Author Dave Eggers — San Francisco literary icon, McSweeney's founder, and apparently housing developer now — is spearheading an initiative to provide free housing for artists in the city. It's a feel-good headline, and we get the impulse. San Francisco has been hemorrhaging creative talent for years as rents have made the city unlivable for anyone not pulling in tech salaries or trust fund disbursements.

But let's pump the brakes for a second and ask the questions nobody in this town seems willing to ask: Who pays for this? And why does San Francisco keep reaching for boutique solutions instead of fixing the underlying problem?

The city's housing crisis isn't an artist-specific problem. It's a everyone problem.
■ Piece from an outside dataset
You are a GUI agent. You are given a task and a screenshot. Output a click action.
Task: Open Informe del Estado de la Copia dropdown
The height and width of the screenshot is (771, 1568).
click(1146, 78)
Teachers can't afford to live here. Nurses can't afford to live here. The barista making your $7 cortado definitely can't afford to live here. The root cause is the same as it's always been: decades of restrictive zoning, absurd permitting timelines, and a bureaucracy that treats new housing construction like a hostile foreign invasion.

Eggers and his collaborators clearly have good intentions, and private philanthropy is infinitely preferable to another bloated city program. We'll give credit where it's due — at least this isn't taxpayer money being funneled through a labyrinth of nonprofits with six-figure executive directors. If private citizens want to fund housing for artists out of their own pockets, more power to them. That's liberty in action.

But here's the uncomfortable truth: free housing for a curated class of residents is a band-aid on a bullet wound. It helps a handful of people while the structural dysfunction that created the crisis goes completely unaddressed. San Francisco doesn't need more selective charity — it needs to actually build housing at scale. Streamline permits. Cut the red tape. Let the market work.

We love artists. We love that someone with means is trying to help. But until this city gets serious about the zoning and regulatory stranglehold choking housing supply, initiatives like this will remain what they are: nice gestures in a city that desperately needs systemic reform.